• _Textauszug_:
Zumindest Zuversicht beim Dreiergipfel
21. September 2003Bundeskanzler Gerhard Schröder, der französische Präsident Jacques Chirac und der britische Premierminister Tony Blair haben bei ihrem Gipfeltreffen in Berlin keine gemeinsame Position in der Irak-Frage gefunden.
Man sei "noch nicht ganz auf einer Linie", sagte Chirac nach dem mehr als zweistündigen Gespräch im Kanzleramt. Chirac beharrt darauf, dass die Souveränität im Irak "in einigen Monaten" von der US-Besatzungsmacht an die Iraker übergehen müsse. Dafür sei die internationale Gemeinschaft bereit, technische und finanzielle Hilfe zu leisten.
Schröder und Blair nannten dagegen keine Fristen. Chirac fügte hinzu, die UN brauchten eine viel größere Verantwortung für den demokratischen Wiederaufbau des Iraks.
Schröder wies auf die gemeinsame Auffassung hin, dass Irak eine Perspektive hinsichtlich Demokratie und Stabilität erhalten müsse. Über die Methode gebe es aber noch Diskussionsbedarf. Schröder betonte, dass den UN eine stärkere Rolle beim Wiederaufbau Iraks zukommen müsse. Zudem müsse die Verantwortung in Irak möglichst schnell von einer irakischen Zivilregierung übernommen werden. Der Kanzler betonte, dass es bei dem Treffen "zweifellos Fortschritte" gegeben habe.
Ähnlich äußerte sich Blair. Im Grundsatz gebe es eine einheitliche Auffassung: "Wir alle wollen, dass Irak stabilisiert wird." Es habe Einigkeit darüber bestanden, dass den Vereinten Nationen beim Wiederaufbau eine "Schlüsselrolle" zukommen müsse. Die Einzelheiten bei den Verhandlungen über eine neue Irak-Resolution müssten aber dem UN-Sicherheitsrat in New York überlassen werden. Blair erinnerte an den Anschlag auf die UN in Bagdad mit Dutzenden Toten und verwies darauf, dass die Macht erst dann übergeben werden könne, sobald dies "am Boden möglich" sei.
Die EU soll handlungsfähig werden
Alle drei Länder waren sich einig über die Notwendigkeit von gemeinsamen europäischen Sicherheits- und Verteidigungsstrukturen. Schröder, sagte, er sei sich mit seinen Gesprächspartnern einig, dass eine solche Initiative wichtig für Europa sei. Nach gemeinsamer Überzeugung werde die NATO dadurch gestärkt.
Spekulationen, wonach die NATO durch eine eigene europäische Sicherheitspolitik geschwächt werde, bezeichnete Schröder als "absurd". Gemeinsame militärische Fähigkeiten und Planungskapazitäten seien in einer erweiterten EU mit 25 Mitgliedern erforderlich.

• _Aufgabe_:
Gib aus dem Artikel über den Berliner Dreiergipfel den Abschnitt wortgetreu wieder, der bei den Worten „Schröder und Blair“ einsetzt und nach den Worten „Wiederaufbau des Iraks.“ aufhört.

• _Bereitgestelltes Material_:

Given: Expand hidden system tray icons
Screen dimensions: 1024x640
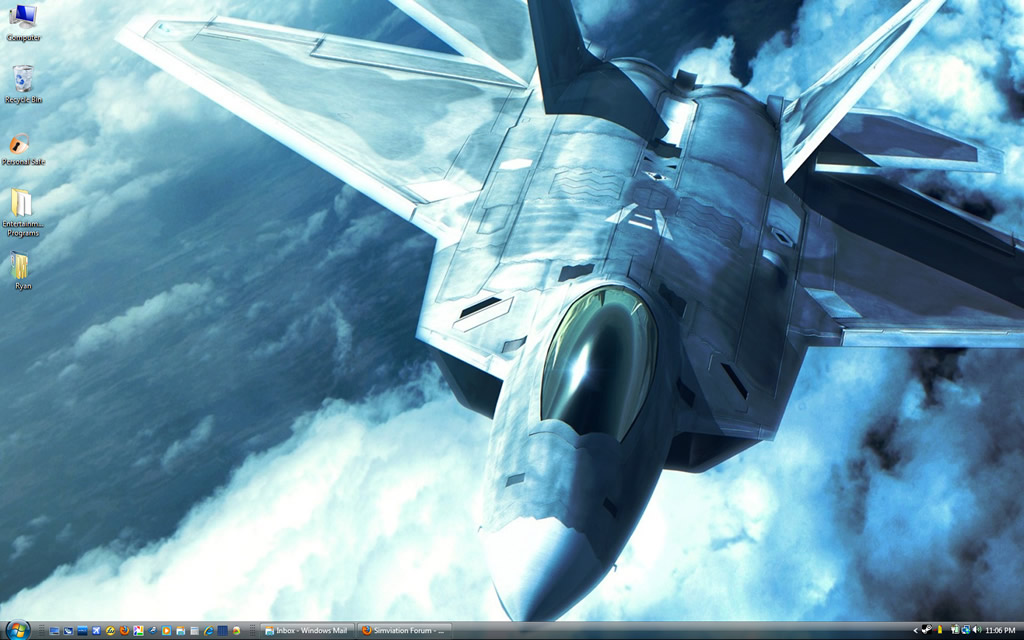Looking at the screenshot, I should [915, 630].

• _Antwort_:
Schröder und Blair nannten dagegen keine Fristen. Chirac fügte hinzu, die UN brauchten eine viel größere Verantwortung für den demokratischen Wiederaufbau des Iraks.